We looked at how our dataset of the top 5000 most highly voted image-based posts was distributed across sub-reddit forums, to get an understanding about where (in what specific sub-reddit forums) the communication about climate change (using image-based content) is taking place. We identified all the different sub-reddits forums that the top 5000 posts come from. We then calculated how many posts come from each sub-reddit forum, and also estimated the average voting-score for all identified sub-reddit forums. However, sub-reddit forums that only accounted for 1-4 posts out of the total top 5000 were merged together into an “Other” category.

Using RAWGraphs, we visualized the distribution of our top 5000 image-based posts on Reddit, showing how many posts come from the different sub-reddit forums (X) and what the average voting-score is for posts from a given sub-reddit forum (Y). This results in the following graph:

Y: Average voting-score

X: Cont of posts (out of the total top 5000)

Here we see that some sub-reddit forums like ‘politics’ and ‘environment’ are positioned far out to the right side, implying that more than 500 posts (of the total 5000) comes from either one of these two sub-reddit forums. However, these sub-reddits have a lower average voting-score, especially compared to sub-reddits like ‘funny’, ‘Futurology’, and ‘technology’, which has very high average voting-scores, while having fewer posts in the top 5000 image-based posts on climate.

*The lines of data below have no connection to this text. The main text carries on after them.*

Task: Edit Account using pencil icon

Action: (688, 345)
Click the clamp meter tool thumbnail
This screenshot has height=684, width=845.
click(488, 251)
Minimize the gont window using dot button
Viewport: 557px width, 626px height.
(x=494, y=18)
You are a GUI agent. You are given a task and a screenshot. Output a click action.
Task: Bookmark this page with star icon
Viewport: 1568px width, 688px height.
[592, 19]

Qualitative Image analysis

In this part of the analysis, we look qualitatively at images from specific sub-reddits concerning climate change and global warming, identified through the protocol previously described. The top ten images were examined for each subreddit of study and Reddit as a whole, which resulted in a total of 40 images. In general the most engaged with photos related to climate change on Reddit do not conform to the guidelines of Climate Outreach, in that they were frequently emotionally neutral, staged, and addressed the issue of climate change in broad terms. The images shared varied by by subreddit, which does align with the recommendation to "understand your audience" which in the context of reddit varies from one subreddit to the next. The following is a condensed account of the findings by subreddit, and the top ten images of all of Reddit. This section will end with a broader analysis of the Reddit ecosystem as it relates to visual representations of climate change.

All of Reddit

The images at the top of all of Reddit are most likely to be emotionally neutral. Most include a political figure, and are professionally taken staged photos. None were sourced from scientific sources.

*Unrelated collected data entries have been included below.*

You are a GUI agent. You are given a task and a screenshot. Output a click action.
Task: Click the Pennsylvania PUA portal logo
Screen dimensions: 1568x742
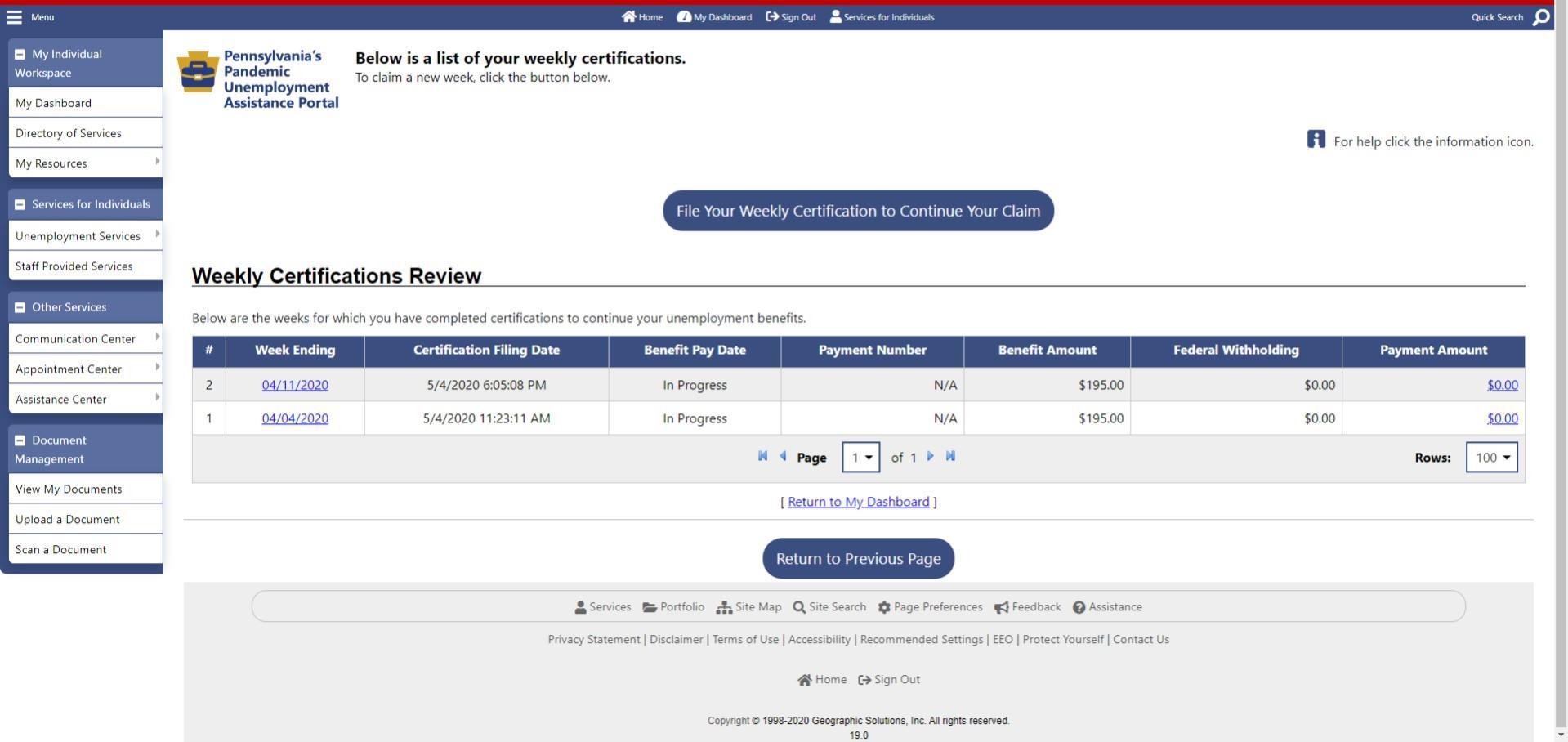click(x=258, y=79)
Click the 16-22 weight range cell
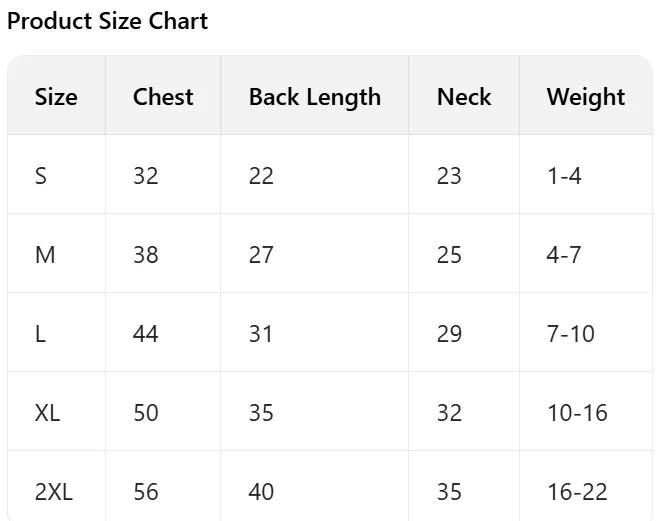Viewport: 672px width, 521px height. (577, 491)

The images from the GlobalWarming subreddit are more likely to be emotionally negative or neutral. Four out of ten of the images were from scientific sources in the form of graphs and charts. This was the only subreddit analysed where memes made it into the top ten engaged with images.

r/Science (Environment)

Of all the subreddits, only Science had an image that was emotionally positive included in the top ten most engaged with images. Though it only had one such image and the rest were either emotionally neutral or negative. None of the top ten images referenced scientific sources. Water was prominently featured in seven of the images. This was also the only sub-reddit where political figures were not featured in any of the top images.


The top ten photos on Environment were evenly split between being emotionally negative and neural. Half of the images contained political figures. Most of the images were closer-up photographs of people.

Network analysis of the top 5000 posts on Reddit

Question: How are images used on Reddit to communicate climate change? Can we identify distinct themes, issues or visual elements in the 5000 most engaged-with images?

Network Map: Top 5000 most highly scored images on all of Reddit on “climate change” and “global warming”, their tags according to Google Vision API, and the relations between them

In the next visualization we show the previous network in which we have identified and named the distinct clusters of climate change images.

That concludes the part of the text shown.